Echoes of the Unseen: A True Haunting Game - An Original Short Story by Josh


I’d been waiting months to play Echoes of the Unseen. Working minimum wage at that out‑of‑town gas station—the one people only visit when they don’t want to be seen—meant saving up took forever. But tonight was finally the night.

When I got home around 6 p.m., the sky was dimming into that bluish dusk. Thai night—my favorite. I grabbed my plate, headed to my room, and prepared for an all‑nighter. I was buzzing with excitement as I pulled up the game’s strange website, plastered with pentagrams and occult symbols. The warnings were dramatic—too dramatic. “Terrifying for believers,” “Play to understand,” “You must accept the terms.” Yeah, yeah. I didn’t bother reading them. I just clicked Accept and dove in.

Fifteen gigs. Quick download.

The start menu almost made me laugh—because the room on screen looked exactly like mine. Same desk, same posters, same clutter.

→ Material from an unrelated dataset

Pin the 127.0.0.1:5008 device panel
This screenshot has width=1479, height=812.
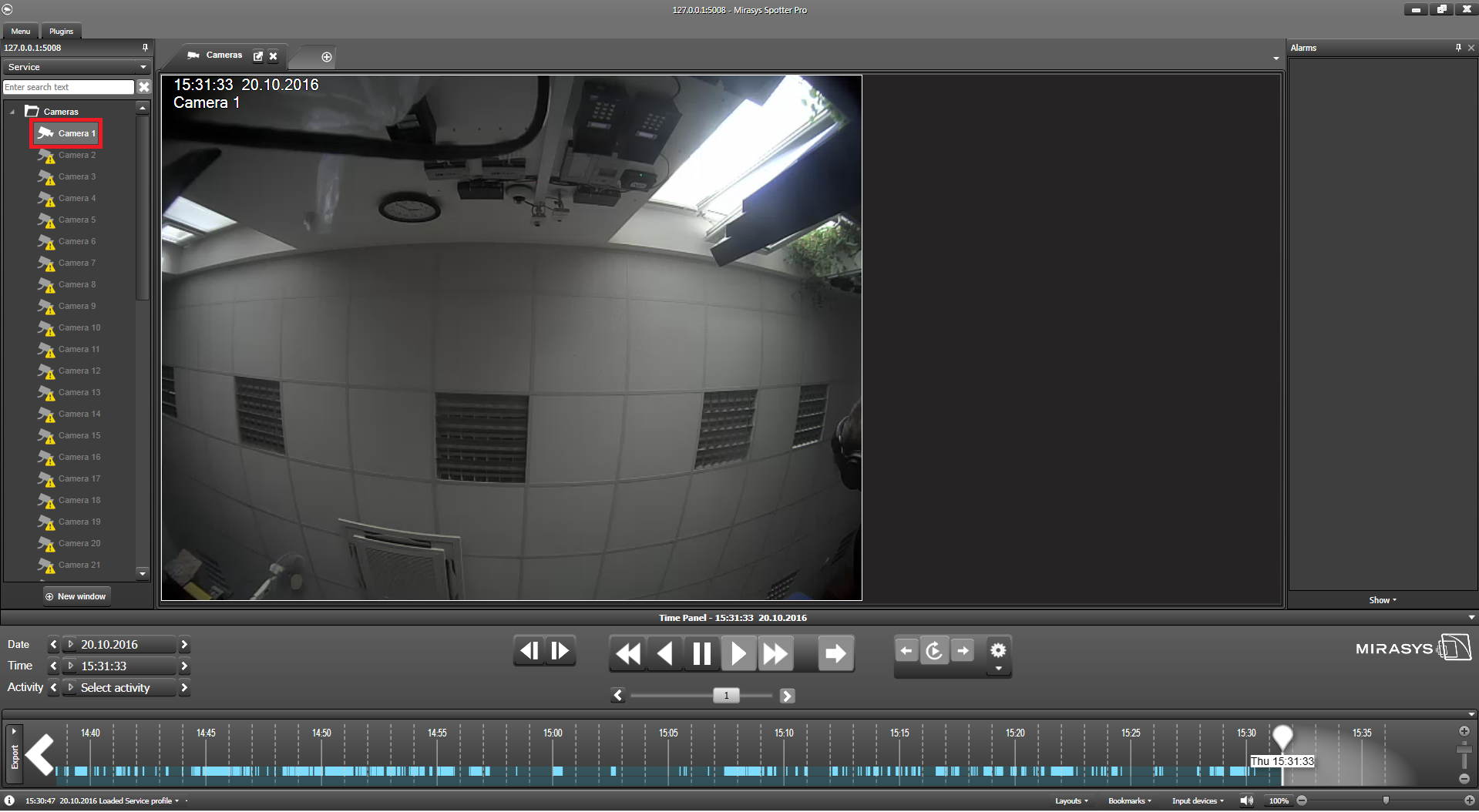click(145, 48)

I told myself it was just AI photogrammetry or something, but still… uncanny.

When the character creator asked me to take a picture for “full immersion,” of course I said yes. I turned on my webcam—and immediately jerked back. There was a shadow in the corner of my room. Tall. Still. Watching.

I spun around. Nothing but moonlit darkness.

Maybe I was imagining things. My room did feel colder, though. I thought it had been 70 degrees when I walked in…

I pushed the thought aside and started the game. The camera zoomed into a house—my house. Same driveway. Same cars. My breath caught in my throat. This wasn’t just “similar.” It was perfect. Exact.

My character began in a room with someone sitting at a computer. Behind them: a tall, shadowy figure. My stomach clenched. I’d seen that shape before. Minutes ago. In my own room.

I exhaled and saw my breath fog in the air—both in the game and in real life. A prickling chill ran down my arms. I put on noise‑canceling headphones, trying to drown out the faint footsteps I thought I heard in the hallway. Probably just my parents.

I checked the clock. Two hours had passed.

No way. I’d been sitting for maybe fifteen minutes.

Trying to focus, I grabbed the usual ghost‑hunting gear in the game: video camera, EMF reader, regular camera. Each room was a perfect recreation of my house, down to the furniture placement. And that shadow—it followed me through the rooms. Always just behind. Always watching.

When I finally checked the in‑game clock again, it read five hours. Impossible. My skin crawled.

I decided to stop. Enough was enough. But the game told me I had to return to the starting room to save. Fine. Whatever. I just wanted out.

When I entered the room, the shadow figure stood there—sitting at the computer, facing me.

I ripped off my headset, but the feeling didn’t leave. Someone was behind me. Close enough for me to feel cold breath on the back of my neck.

I turned my webcam back on.

It was behind me.

Eight feet tall, its hands lifting, settling on my shoulders. Ice seeped through my skin as it whispered:

“You are mine now…”

I bolted. I sprinted downstairs—but the whole house was empty. Not “everyone left” empty. Wrong empty. Silent. Still. The crucifix on the wall hung upside down.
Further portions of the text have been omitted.